- ASSIGNED TASK
For the entries below, report the number of lines where the string "Given" appears, and only that number.

(Stored items)

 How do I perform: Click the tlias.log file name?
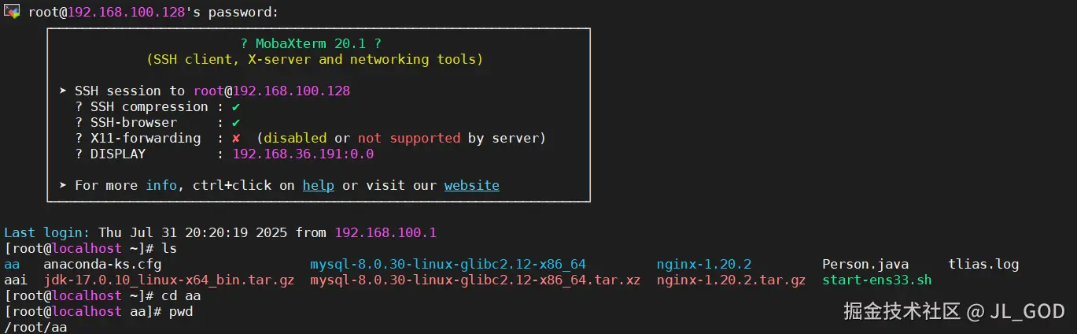[x=983, y=264]
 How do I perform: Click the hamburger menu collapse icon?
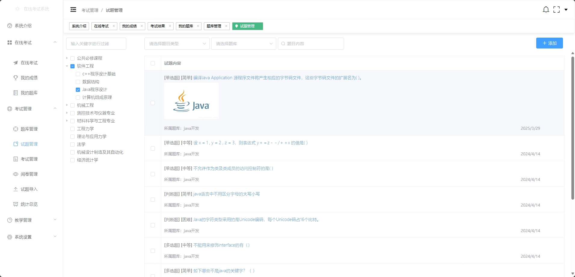73,10
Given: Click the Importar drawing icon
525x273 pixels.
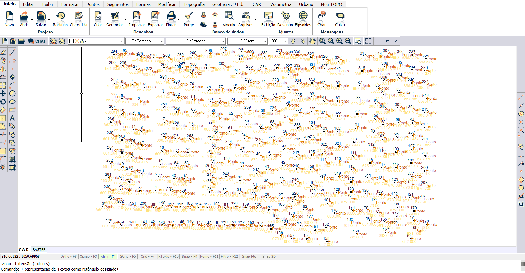Looking at the screenshot, I should pyautogui.click(x=137, y=19).
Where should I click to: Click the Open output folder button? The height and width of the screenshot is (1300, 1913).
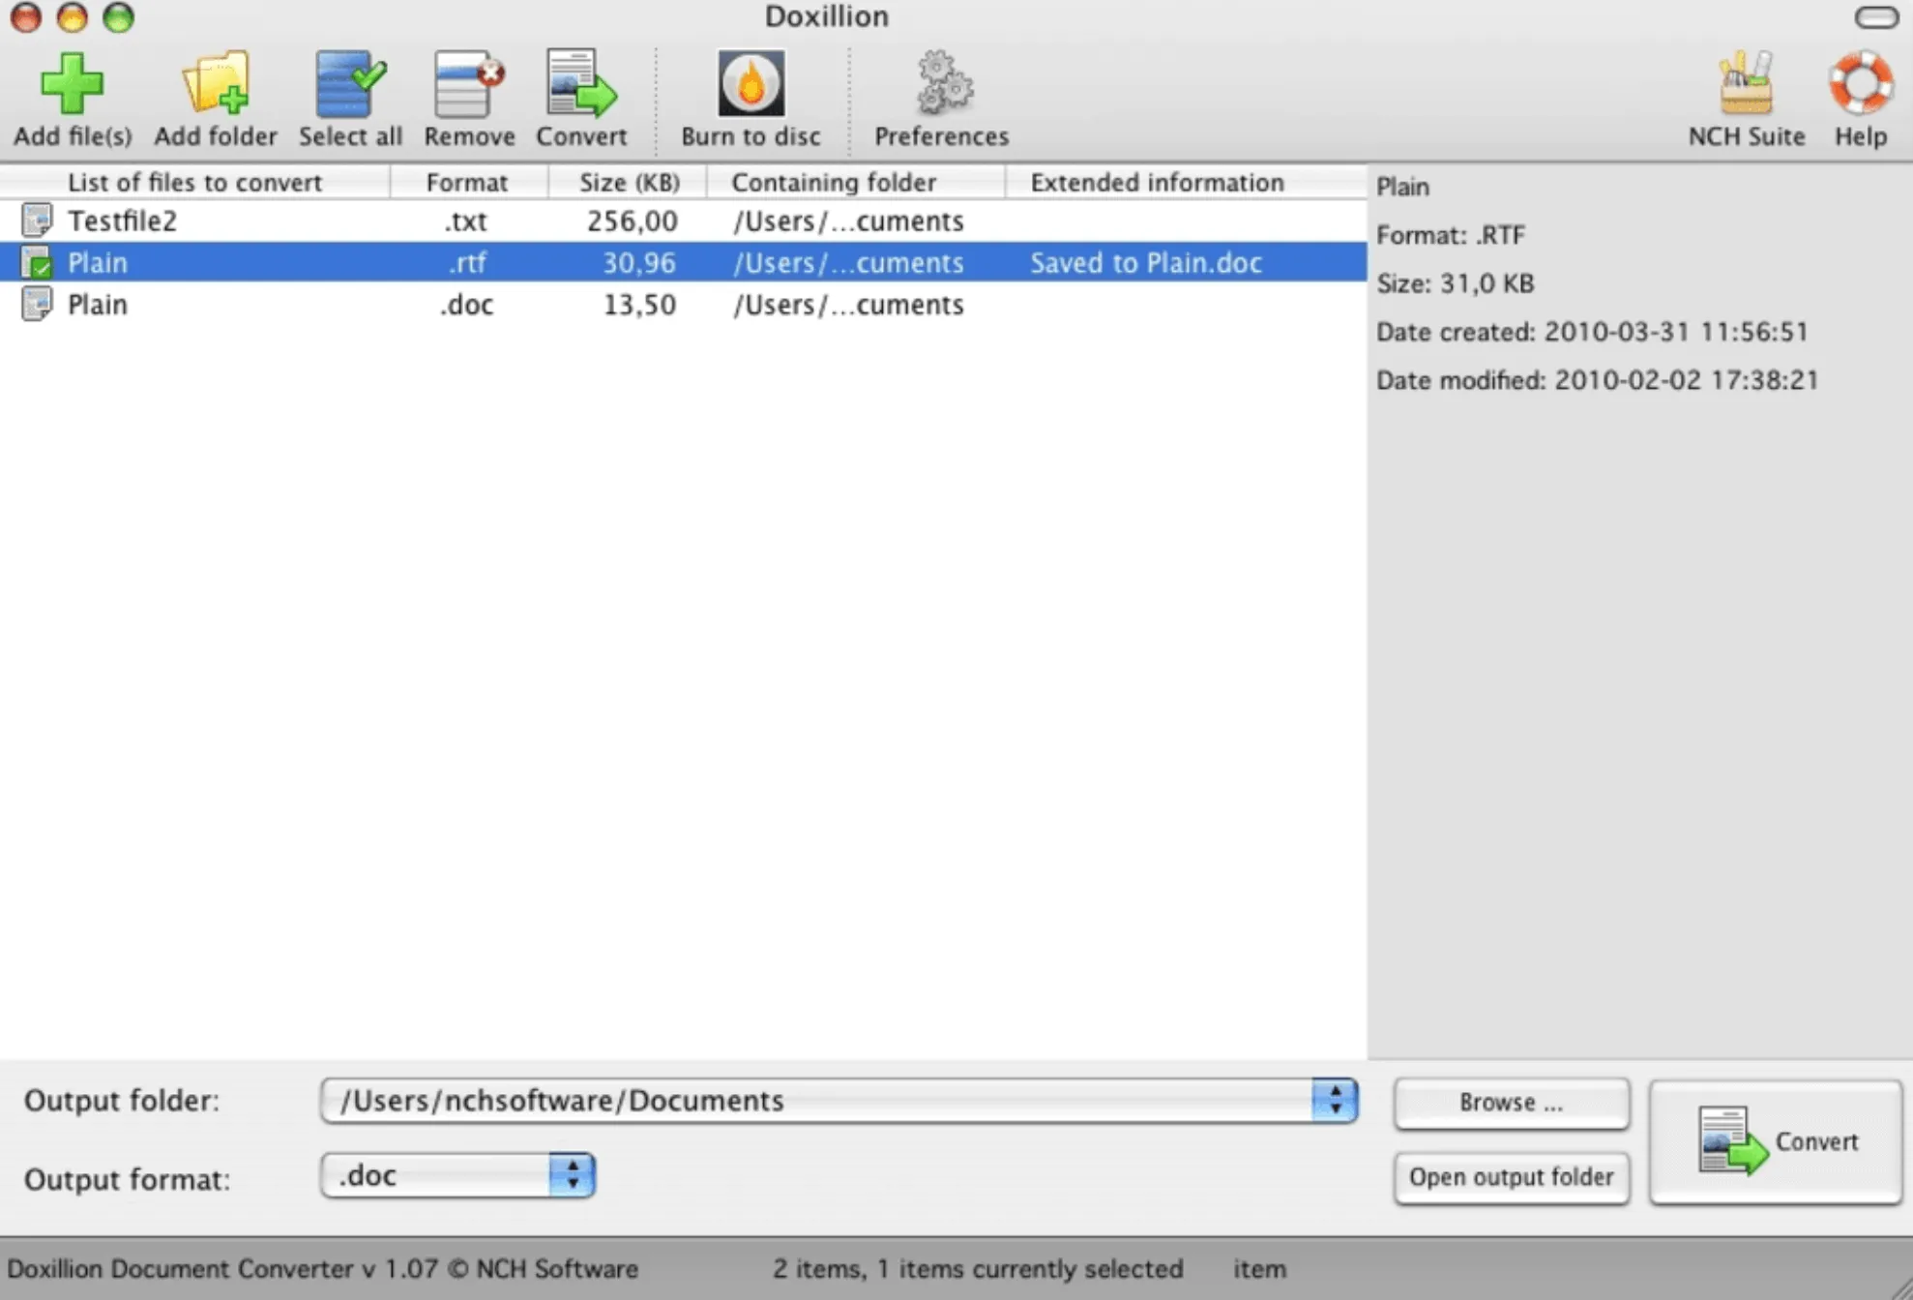coord(1510,1175)
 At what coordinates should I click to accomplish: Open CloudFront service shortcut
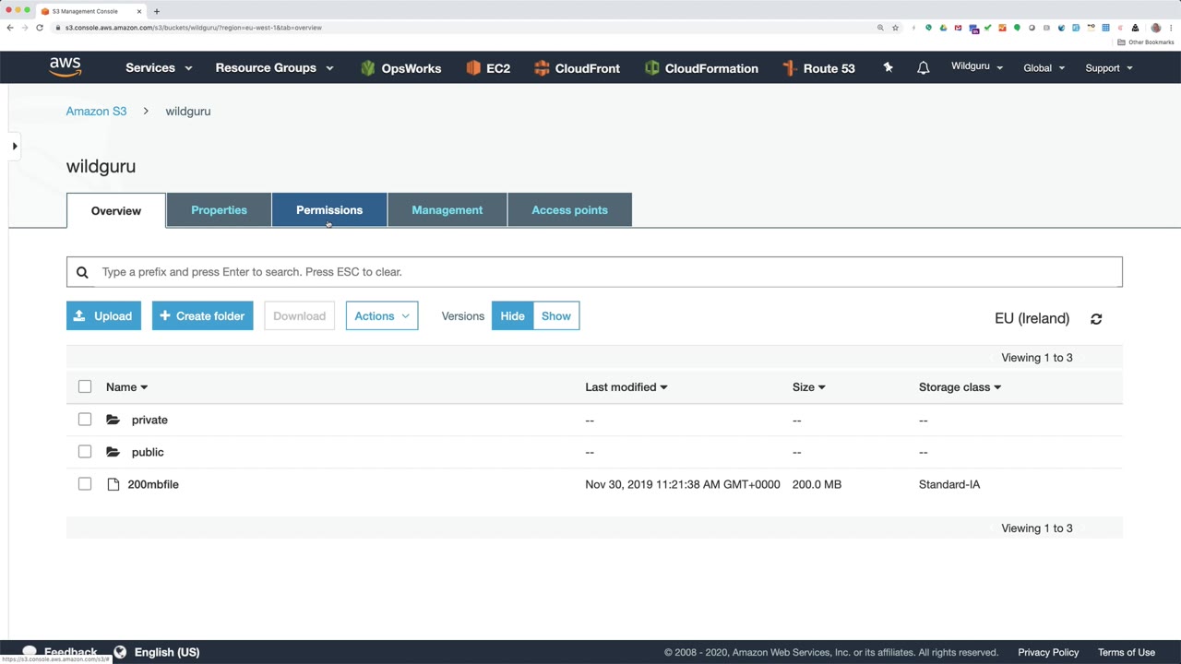coord(577,68)
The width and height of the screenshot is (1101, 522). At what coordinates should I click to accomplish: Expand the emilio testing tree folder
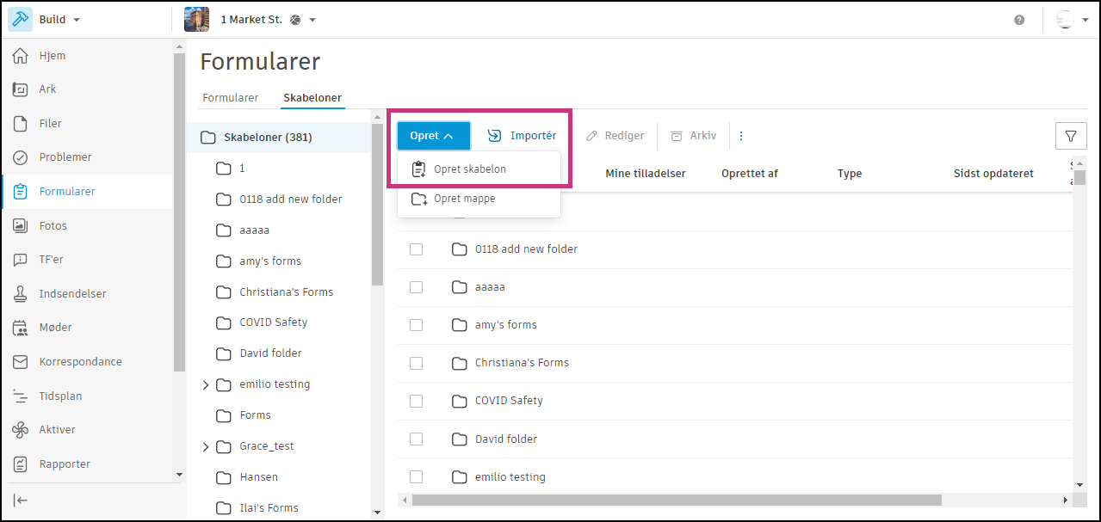(x=206, y=384)
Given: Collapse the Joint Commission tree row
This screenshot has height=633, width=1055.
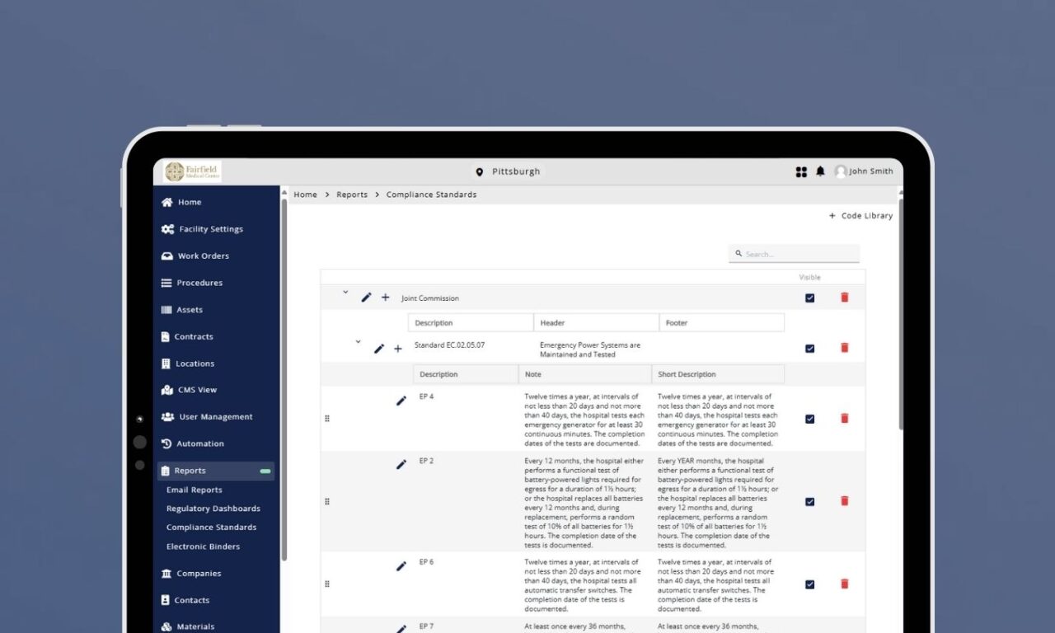Looking at the screenshot, I should click(345, 292).
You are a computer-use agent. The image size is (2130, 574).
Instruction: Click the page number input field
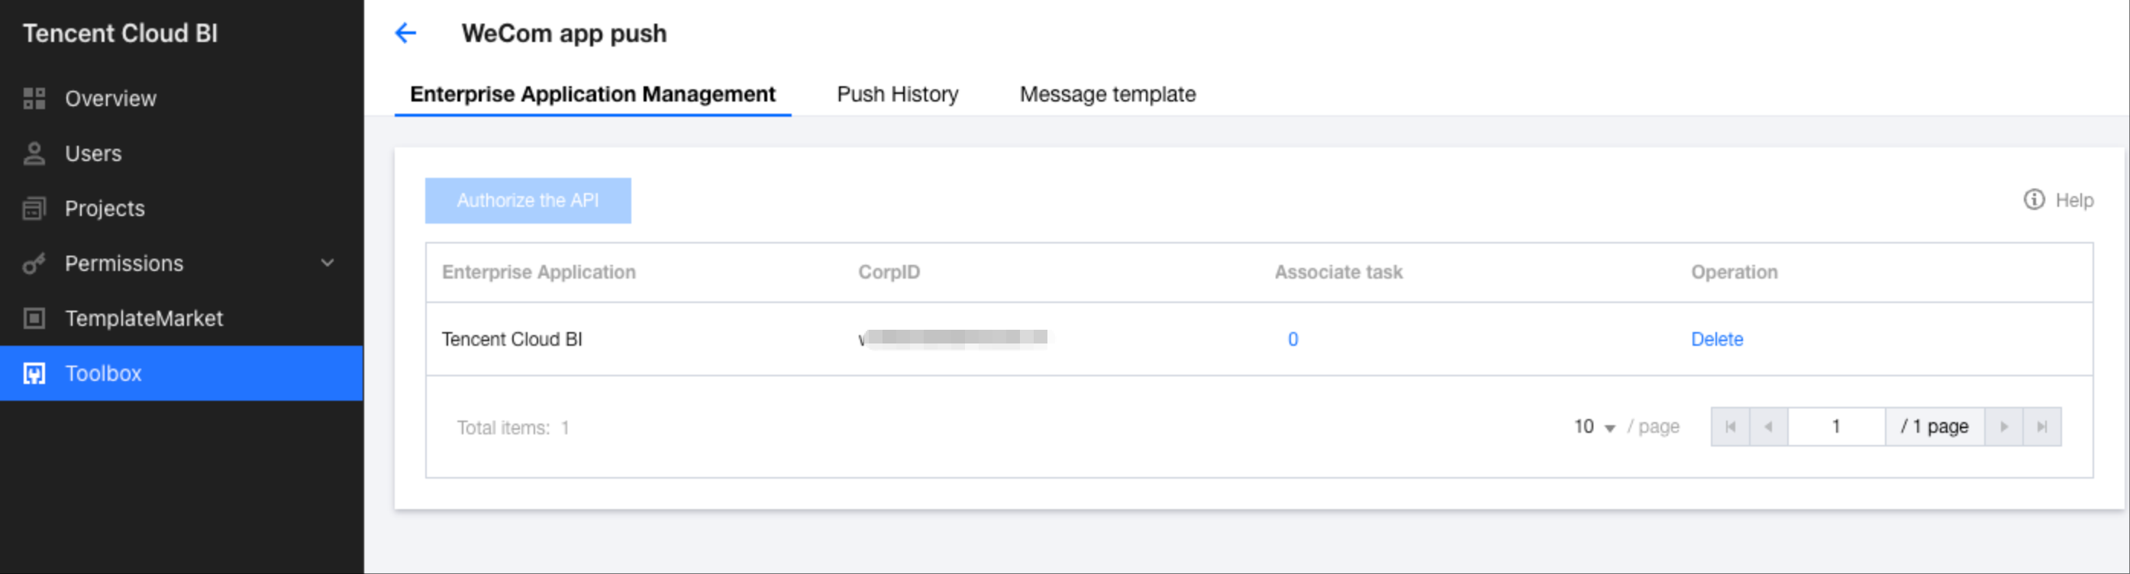coord(1836,427)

- RESULT OF THIS TASK
2